> Stated goal: Format each line of the records below as a Markdown table with the columns Row and Line, numbering the rows and leaving out blank lines.

> Records for this exercise:
------

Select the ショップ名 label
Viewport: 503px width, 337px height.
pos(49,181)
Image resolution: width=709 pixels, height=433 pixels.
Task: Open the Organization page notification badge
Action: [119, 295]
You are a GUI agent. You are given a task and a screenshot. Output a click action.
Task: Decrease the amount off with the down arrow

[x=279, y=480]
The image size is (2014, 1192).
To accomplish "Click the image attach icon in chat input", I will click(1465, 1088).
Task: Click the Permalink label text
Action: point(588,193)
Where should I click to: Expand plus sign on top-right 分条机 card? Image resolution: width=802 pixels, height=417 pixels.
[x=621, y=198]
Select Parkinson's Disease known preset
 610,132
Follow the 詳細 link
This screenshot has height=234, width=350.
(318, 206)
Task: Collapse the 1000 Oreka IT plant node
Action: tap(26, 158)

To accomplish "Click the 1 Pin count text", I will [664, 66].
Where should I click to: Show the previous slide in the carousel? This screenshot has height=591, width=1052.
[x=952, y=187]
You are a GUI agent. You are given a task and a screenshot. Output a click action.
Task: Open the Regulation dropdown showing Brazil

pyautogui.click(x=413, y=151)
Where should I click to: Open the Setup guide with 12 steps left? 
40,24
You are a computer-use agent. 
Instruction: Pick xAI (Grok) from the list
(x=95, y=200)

------

> Worked solution:
| Row | Line |
|---|---|
| 1 | Select the ショップ名 label |
| 2 | Viewport: 503px width, 337px height. |
| 3 | pos(49,181) |
| 4 | Image resolution: width=709 pixels, height=433 pixels. |
| 5 | Task: Open the Organization page notification badge |
| 6 | Action: [119, 295] |
| 7 | You are a GUI agent. You are given a task and a screenshot. Output a click action. |
| 8 | Task: Decrease the amount off with the down arrow |
| 9 | [x=279, y=480] |
| 10 | The image size is (2014, 1192). |
| 11 | To accomplish "Click the image attach icon in chat input", I will click(1465, 1088). |
| 12 | Task: Click the Permalink label text |
| 13 | Action: point(588,193) |
| 14 | Where should I click to: Expand plus sign on top-right 分条机 card? Image resolution: width=802 pixels, height=417 pixels. |
| 15 | [x=621, y=198] |
| 16 | Select Parkinson's Disease known preset |
| 17 |  610,132 |
| 18 | Follow the 詳細 link |
| 19 | This screenshot has height=234, width=350. |
| 20 | (318, 206) |
| 21 | Task: Collapse the 1000 Oreka IT plant node |
| 22 | Action: tap(26, 158) |
| 23 | To accomplish "Click the 1 Pin count text", I will [664, 66]. |
| 24 | Where should I click to: Show the previous slide in the carousel? This screenshot has height=591, width=1052. |
| 25 | [x=952, y=187] |
| 26 | You are a GUI agent. You are given a task and a screenshot. Output a click action. |
| 27 | Task: Open the Regulation dropdown showing Brazil |
| 28 | pyautogui.click(x=413, y=151) |
| 29 | Where should I click to: Open the Setup guide with 12 steps left?  |
| 30 | 40,24 |
| 31 | You are a computer-use agent.  |
| 32 | Instruction: Pick xAI (Grok) from the list |
| 33 | (x=95, y=200) |